Conner was taken by ambulance to UW Health in Madison, an AMAZING hospital, with surgery to follow the next day. We're so lucky to have had the best surgeon who works on cases like his every day! He removed the brain tumor but, unfortunately, a full head/spinal chord MRI showed that the malignant tumor had spread down his spinal chord. The current plan is that once he's recovered from the surgery (still in PICU) and completes rehabilitation, he'll need to undergo weeks of chemotherapy treatment known as Head Start 4. ( ) First, he would need stem cells harvested and stored. Then he'd undergo intense chemotherapy in the hospital for two weeks, off a week, on two weeks, off a week, on two weeks--replacing his stem cells once complete (which will also need a recovery period). 

As we've already discovered the long cancer journey will have unpredictable ups and downs. Please don't feel obligated to donate--well-wishes, thoughts, and prayers are plenty. But if you are interested, the donation would help with medical expenses, travel costs, and supplement household income (we'll be returning to work slowly, spending as much time with Conner and his sister as needed).
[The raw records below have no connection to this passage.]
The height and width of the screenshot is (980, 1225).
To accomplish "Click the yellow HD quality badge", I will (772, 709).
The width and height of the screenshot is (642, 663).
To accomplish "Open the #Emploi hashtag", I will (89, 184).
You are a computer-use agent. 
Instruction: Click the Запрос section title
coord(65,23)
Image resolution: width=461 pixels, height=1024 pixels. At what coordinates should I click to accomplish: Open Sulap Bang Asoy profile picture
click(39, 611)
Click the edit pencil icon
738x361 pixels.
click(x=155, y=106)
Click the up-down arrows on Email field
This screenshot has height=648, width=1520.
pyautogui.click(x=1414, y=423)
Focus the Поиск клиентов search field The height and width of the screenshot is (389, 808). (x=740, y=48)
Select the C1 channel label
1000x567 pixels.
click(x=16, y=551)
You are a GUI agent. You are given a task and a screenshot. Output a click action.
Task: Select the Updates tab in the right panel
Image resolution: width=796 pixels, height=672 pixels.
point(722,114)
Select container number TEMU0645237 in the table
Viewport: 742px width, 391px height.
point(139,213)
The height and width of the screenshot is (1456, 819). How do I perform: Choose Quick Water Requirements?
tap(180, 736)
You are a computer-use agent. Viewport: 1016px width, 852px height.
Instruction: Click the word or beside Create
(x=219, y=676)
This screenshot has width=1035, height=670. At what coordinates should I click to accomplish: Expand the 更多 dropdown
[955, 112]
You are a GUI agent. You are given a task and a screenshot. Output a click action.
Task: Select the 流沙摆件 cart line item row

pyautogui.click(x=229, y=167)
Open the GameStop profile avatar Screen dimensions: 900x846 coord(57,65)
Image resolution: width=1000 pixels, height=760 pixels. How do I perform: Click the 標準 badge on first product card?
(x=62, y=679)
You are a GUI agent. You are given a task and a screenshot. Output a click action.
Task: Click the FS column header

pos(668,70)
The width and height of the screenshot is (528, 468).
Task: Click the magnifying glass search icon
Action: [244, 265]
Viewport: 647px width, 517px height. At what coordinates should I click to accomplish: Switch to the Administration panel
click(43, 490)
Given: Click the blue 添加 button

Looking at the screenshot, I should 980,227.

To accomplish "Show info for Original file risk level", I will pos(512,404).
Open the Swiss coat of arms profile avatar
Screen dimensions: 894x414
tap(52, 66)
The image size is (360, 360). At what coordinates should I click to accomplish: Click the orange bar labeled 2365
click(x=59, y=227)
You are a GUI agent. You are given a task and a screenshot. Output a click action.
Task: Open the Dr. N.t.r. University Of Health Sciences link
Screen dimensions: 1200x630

We're holding strong, alternating caring for Conner and spending time with our 10-year-old daughter--taking it day-by-day. 
We appreciate your support and words of hope and encouragement. Thank you for visiting.

Newest Update

Journal entry by Amber Olszewski

Conner had a wonderful birthday weekend! We had family and 3 of his closest school friends over. The kids had sledding fun and a couple nerf wars. We were eligible, through IcingSmiles (a national non-profit), for a dream cake to be made for Conner by a local baker. We were lucky enough to get Zest, here in Point. Jake, one of the owners, outdid himself! We gave him a theme, some inspiration pics and cake flavors and he made the coolest SpongeBob Squarepants cake! See pics. I can’t imagine how much time and materials he went through. Conner’s eyes lit up when he saw it. 

Conner was genuinely happy at his party, like a normal boy his age. He was goofing around and tried to keep up with the boys as best he could. Thanks to all who came and made his day special!

Yesterday was a horrible day for Conner. Conner’s G-tube fell out overnight. It’s really important to get a placeholder tube in right away to keep the hole from sealing—it will happen quickly. Well, since we didn’t realize it until the morning I was only able to get the tube through the skin and not into his stomach so we went to the ER. They were able to get the placeholder in and we were so thankful—they saved us a trip to Madison! Unfortunately, the placeholder tube was smaller than the actual G-tube so it was extremely painful when they were trying to get the g-tube in. They gave up on trying to force it in. Conner was screaming so loud in pain that his stomach muscles tightened making it harder. Dr ended up forcing a larger placeholder tube in (more pain) to try and stretch out the hole. After that was placed, I told them Conner needed stronger painkillers (he had Tylenol earlier). They left the larger placeholder in for about an hour (and gave him a painkiller) which also helped Conner relax, too. He kept saying he wanted to be sedated. In the past they’ve sedated for MRIs & Proton during treatment. The doctor came back in and tried getting the g-tube in again—this time he was successful. I was close to having to hold Conner down (because the first time was traumatizing) but thankfully he allowed the doctor just enough access for him to work. Still screamed and cried but the doctor was super quick. 

We ended up resting at home the rest of the day. He said his tummy didn’t hurt at all, which was great! Since then he hasn’t complained about it hurting either—tough kid! 

Not sure if this was related to yesterday’s events but he went to school this morning and almost immediately had to vomit. Luckily, there was a garbage can nearby because he said he wouldn’t have made it to the bathroom. Ed picked him up shortly after. He just hasn’t been himself today. Not very active and tonight he was extremely sensitive to everything—lots of crying. He kept saying, “I don’t know what’s wrong with me” with tears dipping down his face. He says nothing hurts but then, when we were laying down in his bed, reading books, he said his legs hurt. No idea what tomorrow morning will bring! I imagine he won’t be feeling well but who knows!